## Exercise
Reproduce the lines below word for word, leaving out the pictures.

────────────────────────────────────────

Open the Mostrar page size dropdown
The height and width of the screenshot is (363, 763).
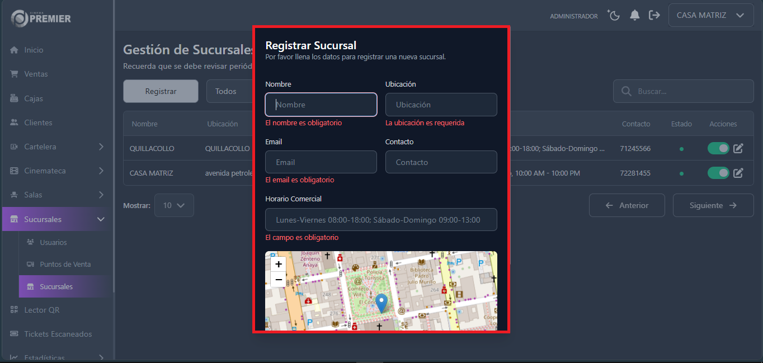(x=174, y=205)
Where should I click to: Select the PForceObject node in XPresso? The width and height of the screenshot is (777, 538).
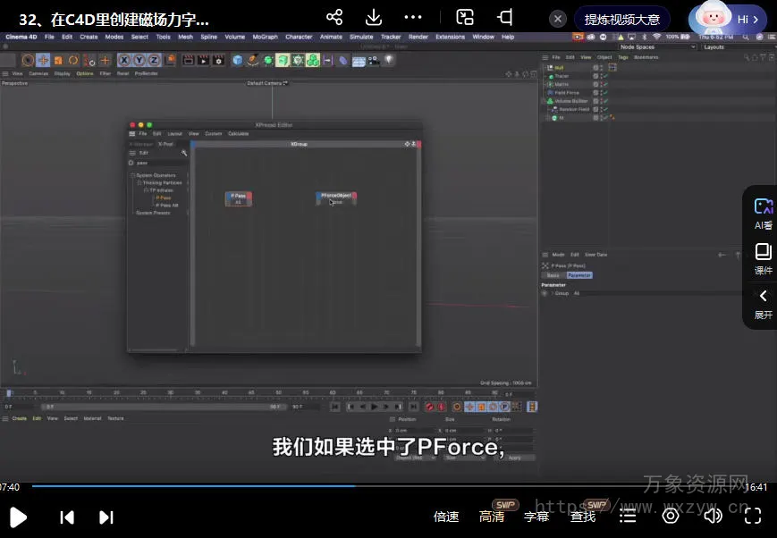tap(335, 195)
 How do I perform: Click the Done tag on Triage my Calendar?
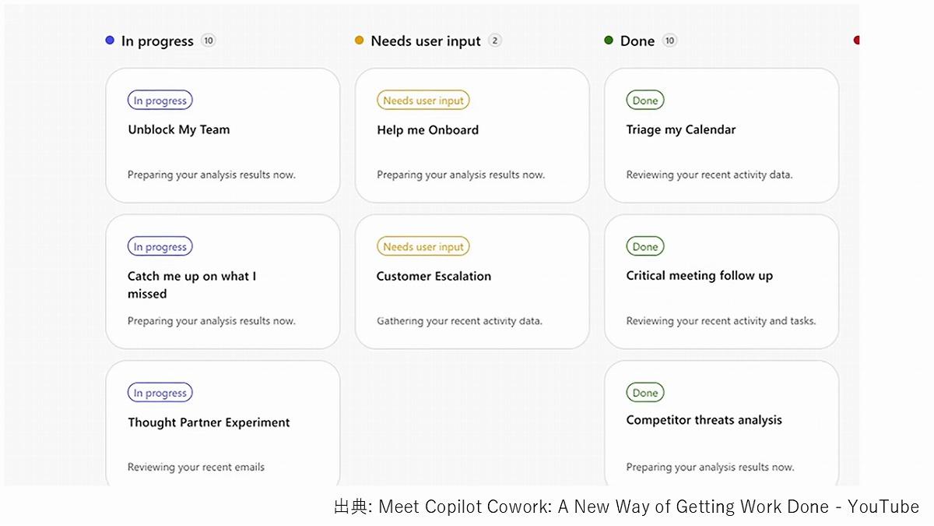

────────────────────────────────────────

## Response to this exercise
Open the Mostrar page size dropdown
The height and width of the screenshot is (363, 763).
(x=174, y=205)
Where should I click to: Select the PForceObject node in XPresso? The width and height of the screenshot is (777, 538).
tap(335, 195)
 How do I perform: Click the Done tag on Triage my Calendar?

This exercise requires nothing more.